Black-owned businesses are “closing right before our eyes at a rapid pace,” James wrote on Instagram. “They are the most vulnerable and have received the least amount of economic support,” she said. Meanwhile, large retailers such as those named in the campaign thrive, she added.
“This pledge is ONE way major retailers can work on beginning to take steps towards financial equality,” James said. “I am not asking these companies to buy random products just because they’re Black owned. Of course, continue to do research and evaluate which Black owned businesses work for them, we are just asking big business to invest in the future of the Black community.”
“Many Black people choose to spend money with these businesses,” James added. “Their stores are set up in our communities, and their sponsored posts are targeted to us. If they value our money, then value us as well and show us that we are represented.”
Since the death of George Floyd, the CEOs of Target, Sephora and Walmart have issued public statements of solidarity, as has MedMen. Saks Fifth Avenue posted two black squares on Instagram, one reading “Racism and bigotry can’t be tolerated.” WholeFoods has been silent on social media since the protests began.
Yet none of these companies responded to HuffPost’s questions about steps they were taking to improve racial diversity within their businesses or in the sourcing of the products they sell.
Of the companies that did reply, none said it would commit to the 15% target.
Shopbop, owned by Amazon, directed HuffPost to its public statement on Instagram, which said the company commits to “improving our representation of the Black community across our organization, in the brands we carry, the partners we work with, and the content we produce.”
Net a Porter said it has adopted new internal commitments to improving diversity in its supply chain by supporting and stocking from more Black-owned businesses, but it did not provide information about any specific targets.
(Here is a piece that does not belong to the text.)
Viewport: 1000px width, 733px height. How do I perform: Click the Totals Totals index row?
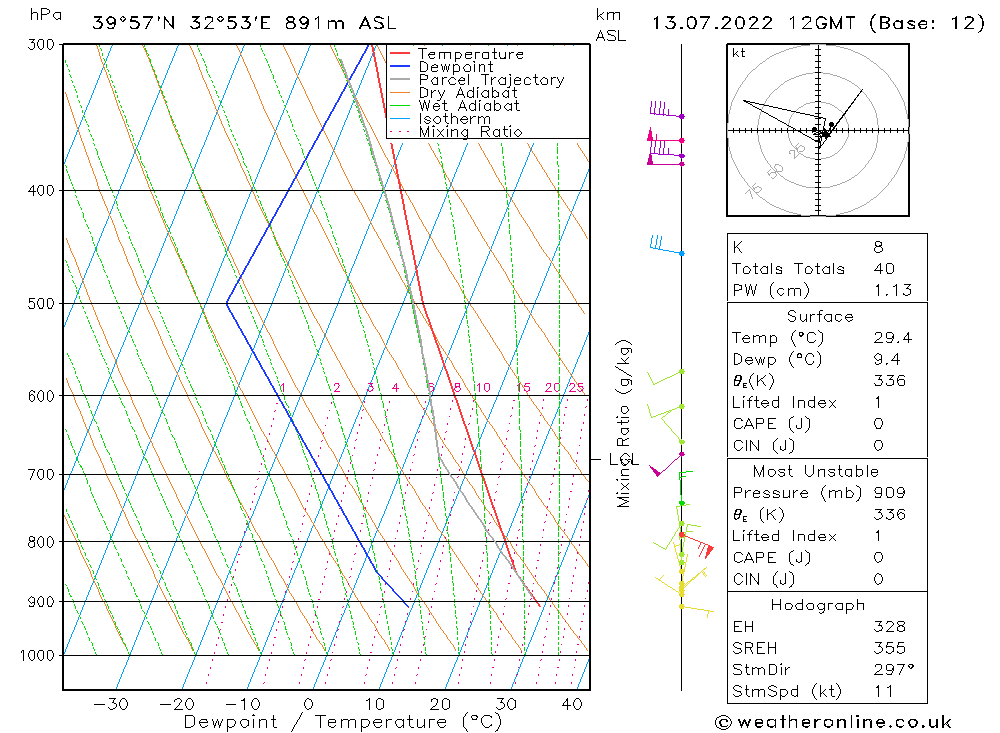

Barnes & Noble also did not provide any specific information about how it planned to make its supply chain more diverse. “We are committed to engaging in dialogue with our communities, including the publishing industry as a whole, to identify and promote books by Black writers and publishers, as well as books that can help educate and inform us all on racism and injustice,” the company told HuffPost.
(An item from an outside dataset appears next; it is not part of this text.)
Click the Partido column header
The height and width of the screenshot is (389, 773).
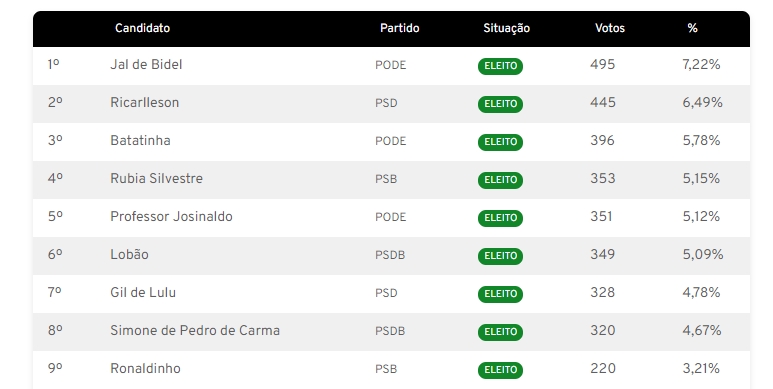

A Home Depot spokesperson told HuffPost that the company has had a supplier diversity program since 2003. “In recent years, we’ve spent more than $6 billion annually with small and diverse suppliers,” the spokesperson said.
We are just asking big business to invest in the future of the Black community. Aurora James
Creary told HuffPost she is “really hopeful” about the companies that already have diversity commitments, including in their supply chains, because a new dialogue and commitment to racial diversity “becomes an extension of the work they’re already doing.”
For those companies where this is an entirely new space for them, “it’s going to be a long time before they realize positive outcomes from their statements because they have to build structure,” Creary added. “They have to create accountability. They have to persuade and convince people that the company should be doing this.”
A good place to start, Creary said, is to hire a diversity manager or a consultant to lead on this effort.
“What that means is, companies have to be willing to put some money out there, because this is not free,” Creary said. “If you haven’t decided this is important, there’s no budget. And if there’s no budget, people can’t access the resources that they need to help the company.”
Creary added: “There’s not much you can do without a budget. It tells you whether or not the company values that work.”